Genetic context of bla CTX-M-55 and qnrS1 genes in a foodborne Salmonella enterica serotype Saintpaul isolate from China.

Abstract

Salmonella enterica resistant to fluoroquinolones (FQs) and extended-spectrum cephalosporins (ESCs) has been deemed a high-priority pathogen by the WHO. Salmonella enterica serovar Saintpaul (S. Saintpaul) co-resistant to ESCs and FQs and harboring corresponding resistance genes (blaCTX–M–55 and qnrS1) have been previously reported. However, they have not been reported in China. Moreover, the genetic context and transferability of ESCs and FQs resistance genes in S. Saintpaul remain obscure. This study is the first study to characterize a multidrug-resistant (MDR) S. Saintpaul isolate (16Sal016) harboring plasmid-mediated blaCTX–M–55 and qnrS1 genes recovered from weever fish in China. The whole genome short- and long-read sequencing results identified the presence of 15 acquired antibiotic resistance genes encoding resistance to nine classes of antibiotics, as well as abundant mobile genetic elements residing on a 259,529 bp IncHI2 plasmid. The blaCTX–M–55 and qnrS1 genes were located in a 12,865 bp region, IS26-orf-orf-ISKpn19-qnrS1-IS3-Tn3-orf-blaCTX–M–55-ISEc9-orf-IS26. Similar structures have been identified in various bacterial species, indicating a high transferability of blaCTX–M–55 and qnrS1 genes within this gene cluster.

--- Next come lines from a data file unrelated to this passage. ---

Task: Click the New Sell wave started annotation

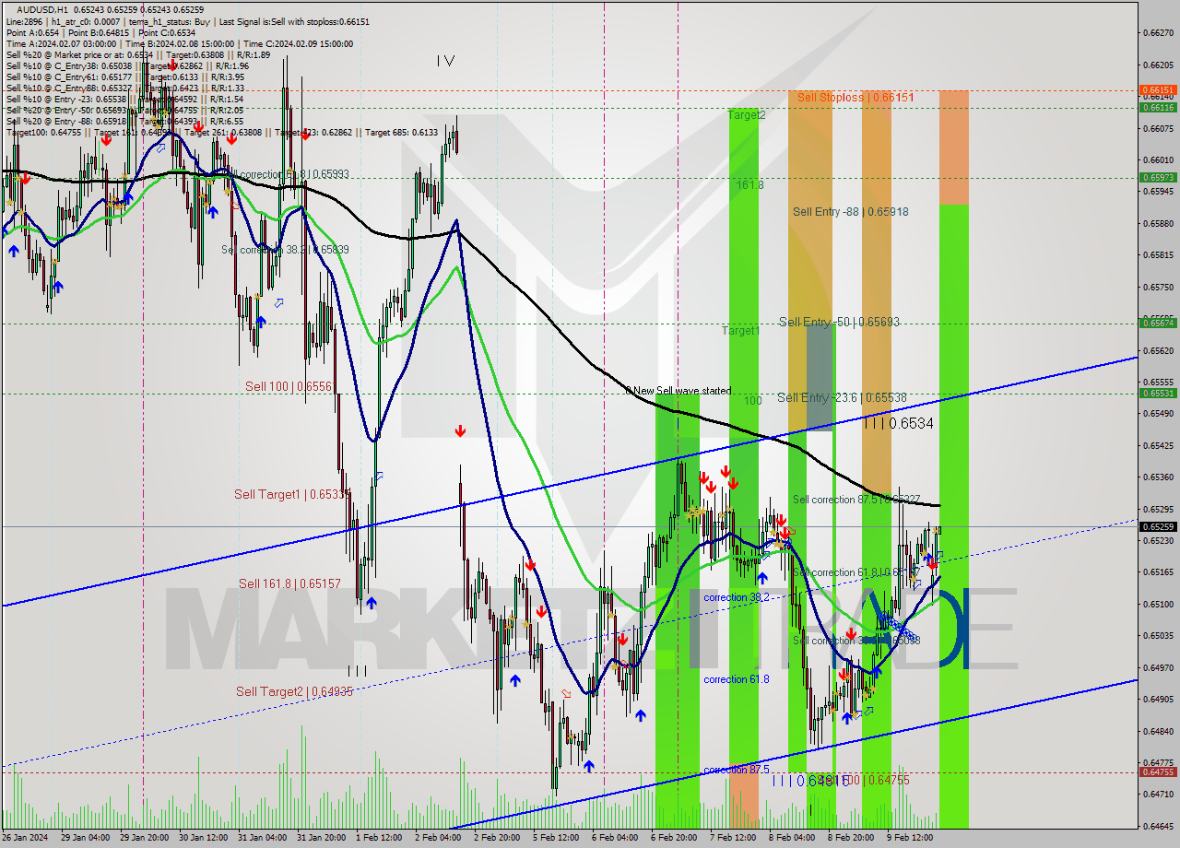Action: (679, 391)
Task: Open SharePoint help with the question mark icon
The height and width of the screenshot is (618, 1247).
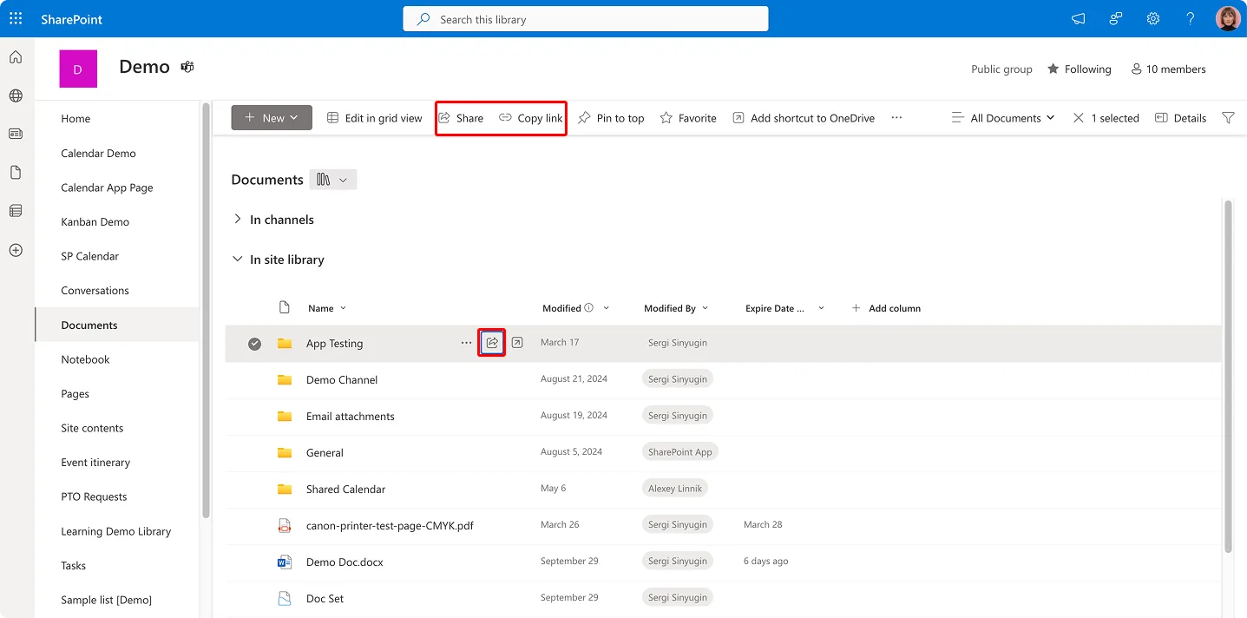Action: (1190, 18)
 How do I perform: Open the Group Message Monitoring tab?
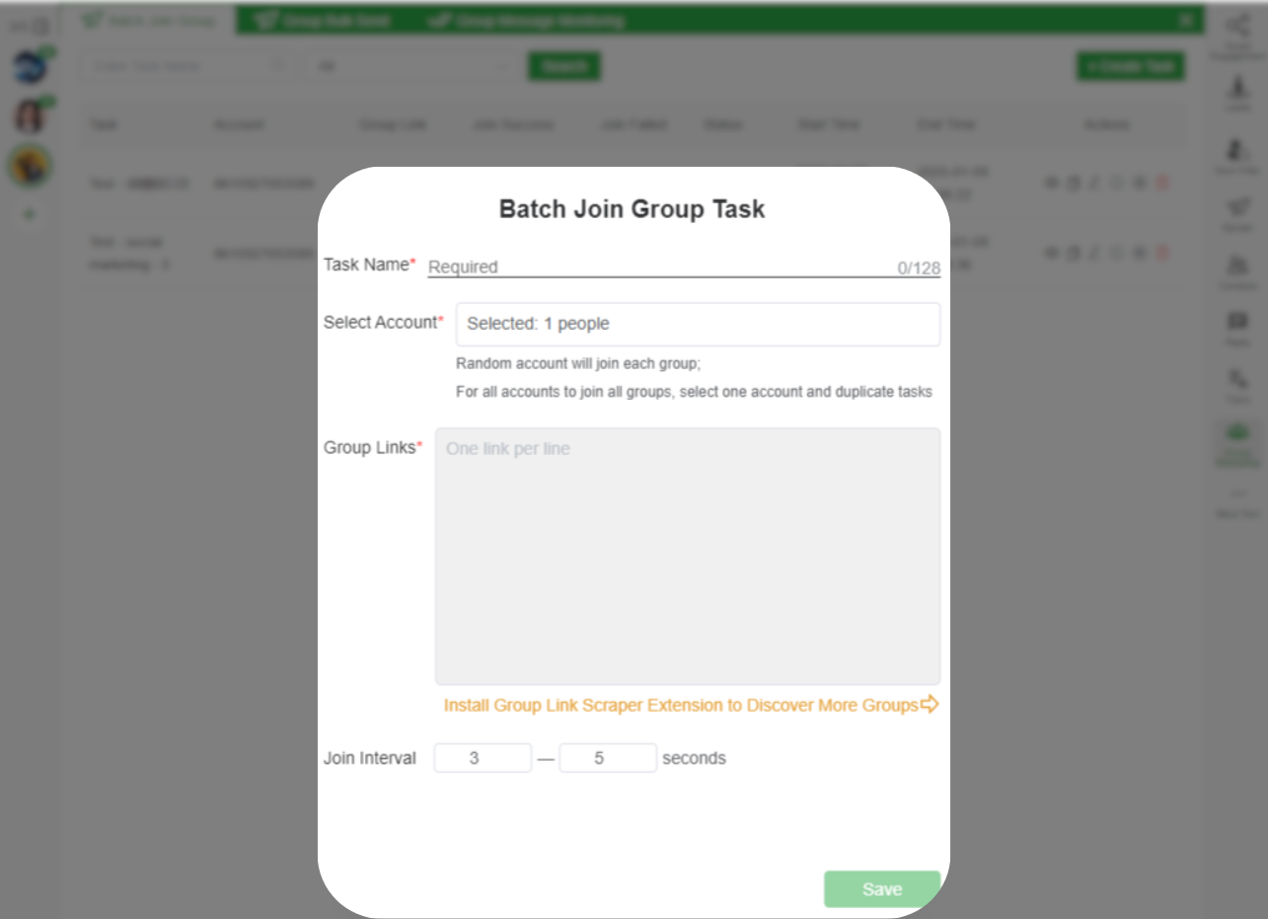(526, 21)
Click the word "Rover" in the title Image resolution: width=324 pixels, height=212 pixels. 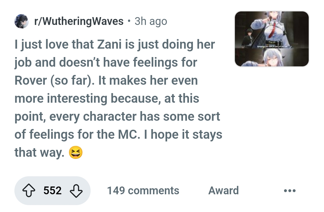(x=31, y=80)
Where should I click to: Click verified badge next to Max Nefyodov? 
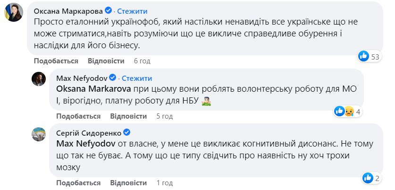[113, 78]
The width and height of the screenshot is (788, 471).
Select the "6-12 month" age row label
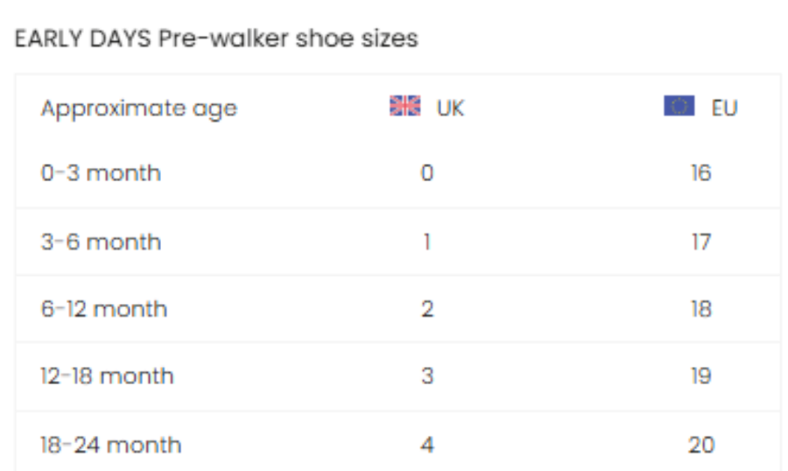[103, 309]
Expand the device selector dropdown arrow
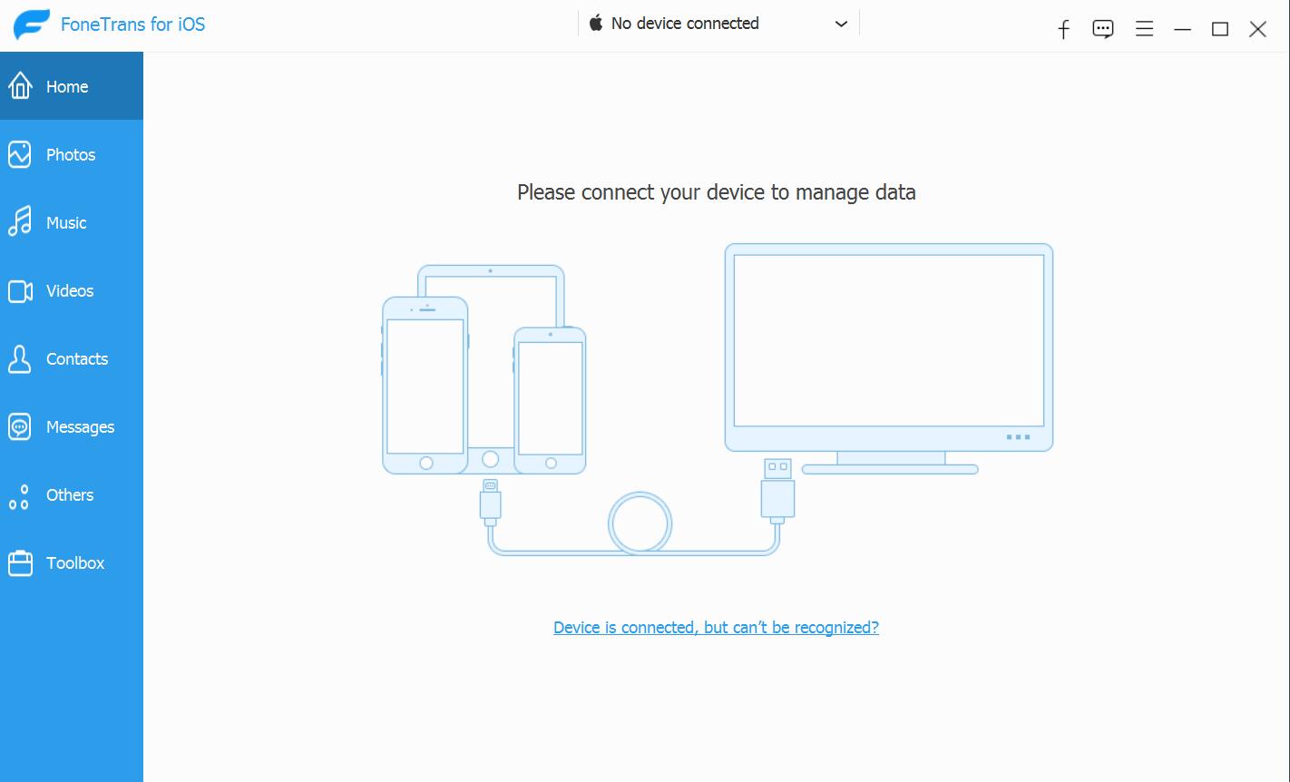The height and width of the screenshot is (782, 1290). (841, 24)
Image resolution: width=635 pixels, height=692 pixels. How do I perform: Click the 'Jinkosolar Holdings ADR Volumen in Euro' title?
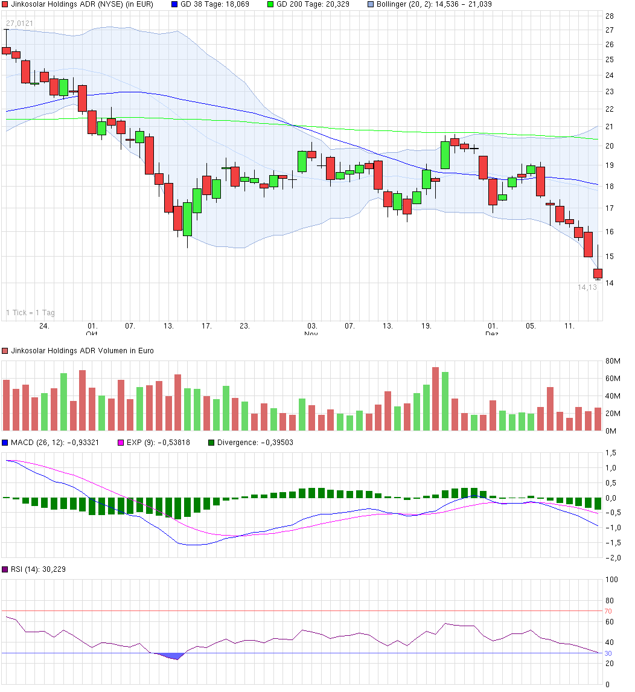point(81,350)
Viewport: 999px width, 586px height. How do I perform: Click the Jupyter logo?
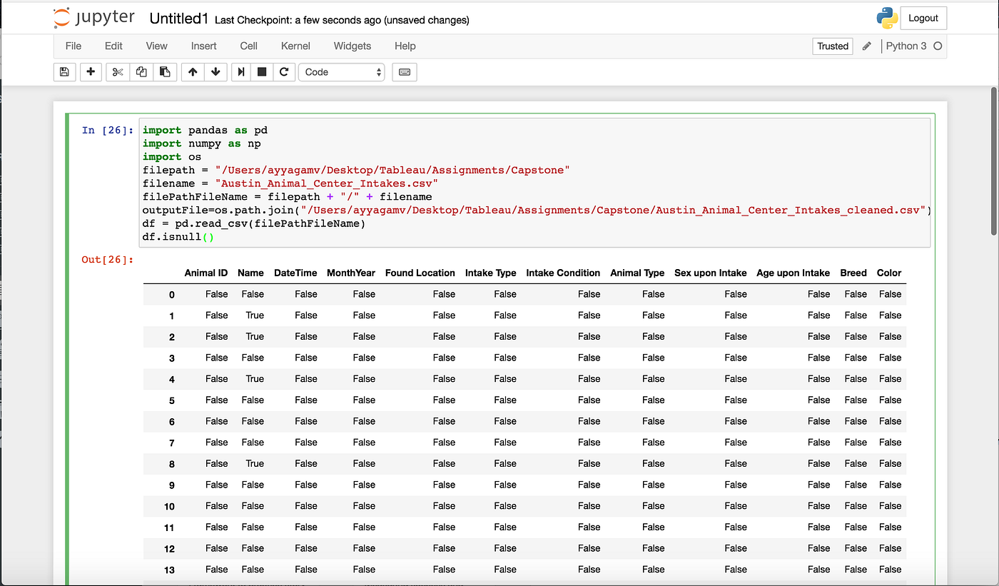point(93,17)
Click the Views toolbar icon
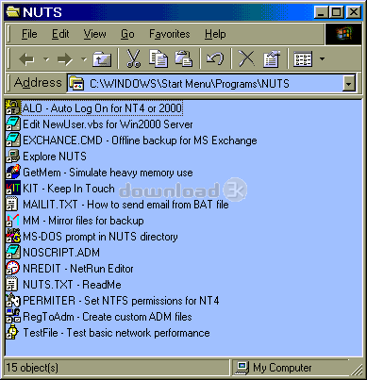The image size is (367, 380). click(303, 58)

The plasmid was found to be transferable to Escherichia coli (E. coli) J53 by conjugation and resulted in the acquisition of multiple resistances by the transconjugants. Genome sequence comparisons by core genome multilocus sequence typing (cgMLST) based on global 2,947 S. Saintpaul isolates indicated that strain 16Sal016 was epidemiologically linked with an isolate from the United Kingdom (UK). Our findings suggest that plasmids and IS26-mediated mobile genetic elements are carriers of blaCTX–M–55 and qnrS1 genes in S. Saintpaul, and highlight their potential transmission, which needs continuous investigations.